Five Years of Equal Representation
In the 1880's in Lynchburg, "the Negro had now reached the stage where he could have a voice in the actual operation of the city’s government."
For our final Wednesday archives post before this year’s bridge crossing, we are sharing the history of the five Lynchburg city councilmen elected to office in the 1880s. The paragraphs quoted below are extracted from “The Participation of the Lynchburg, Virginia Negro in Politics 1865-1900”1 by Harry S. Ferguson, a Black Lynchburg citizen. (Look for a poem by T.J. Anderson III this year, Professor of English and Creative Writing at Hollins University and great grandson of Jefferson Anderson (1853–1921), mentioned in the article below.)
“The…account of the important activities of these Negro councilmen, shows that they were active in educational, religious and economic affairs and had a desire to serve the citizens of Lynchburg who placed them in office.”
During the eventful years from 1885 to 1889, five Negroes were elected to serve on the Lynchburg City Council. Jefferson Anderson and Henry Edwards represented the city’s third ward from 1885 to 1887, while John W. Crawford, John W Wilson, James H. Merchant, and Jefferson Anderson served the city’s first and third wards from 1887 to 1889.
During the election years of this period, the city became a veritable hot bed of campaigning and electioneering by local Negro politicians, who fought to have their fellow citizens represented in the affairs of the local government.
These councilmen faced a racist political discourse not very different from what we experience today in our media, such as:
‘If you are white, stay white, for the Anglo-Saxon who forgets his race, blood, and proud heritage and bands with the Negroes deserves unspeakable score and the whip of scorpions,’ said the Democratic editor of the Lynchburg News. . . . Mixed schools and Negro policeman will not improve our city…’ (Lynchburg News, November 3, 1884)
. . . But their endurance prevailed. Ferguson goes on:
The campaign of 1887 for the election of the city councilman was a stormy and controversial one. . . . The rift between the Negro and the white members was over representation by Negroes in all the wards.

## Data excerpt

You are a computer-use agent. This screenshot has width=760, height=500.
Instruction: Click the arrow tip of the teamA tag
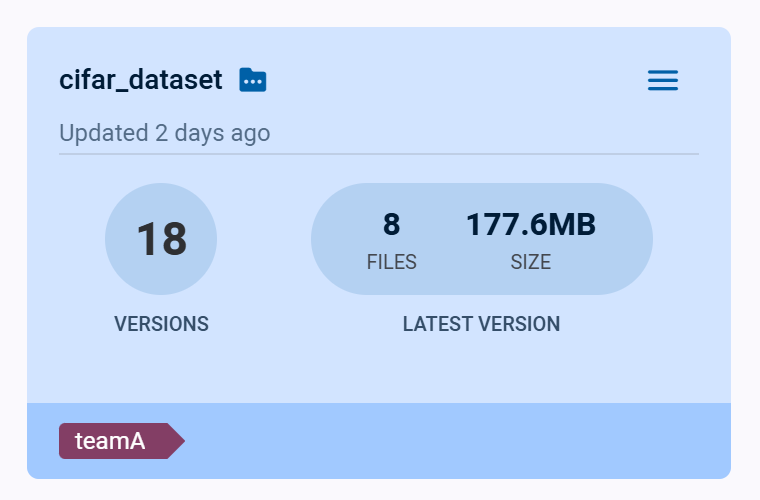[x=178, y=441]
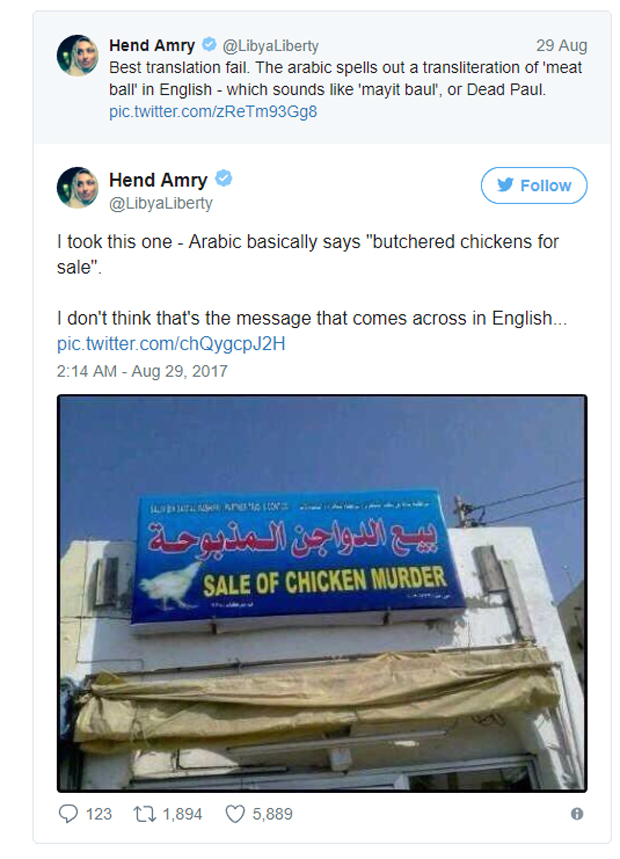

## Instructions
1/ According to the Lynchburg councilmen passage, which ward did Jefferson Anderson and Henry Edwards represent from 1885 to 1887?
2/ Pick up the Lynchburg councilmen passage after its final sentence and keep writing.
The data is separate material, unconnected to the Lynchburg councilmen passage.

## Answers provided
1/ They represented the city's third ward.

2/
The fact that this sweeping victory for the Negroes was distasteful to his political adversaries was but a reflection of the political potentialities of the Negro of that day, when he lined up in a concerted effort behind a purposeful movement.
Ferguson provides a short biography of each of the councilmen:
Jefferson Anderson “was born January 5, 1853, of slave parents in Amherst County. He acquired a common school education which was sufficient to operate a grocery business at Madison and Twelfth Streets.”
Henry Edwards “was born September 4, 1834 of slave parents at Charlotte Court House, Virginia and came to Lynchburg after the Civil War. He owned two pieces of property…After working as a laborer in a tobacco factory, he was made floor manager. Edwards was also a professional politician, a good orator…After serving on the city council, he operated a grocery store and saloon…until his death.”
John W. Wilson “was born in Appomattox County, Virginia, June 1841...He owned several places of property. He was a first-class carpenter and contractor and built many houses in the city of Lynchburg. His outstanding construction was the old Negro Church, the Court Street Baptist Church. . . . He was active in fraternal and civic organizations and served on the deacon board of the Court Street Baptist Church, …appointed to serve on the Public Building and Sanitary Committees.”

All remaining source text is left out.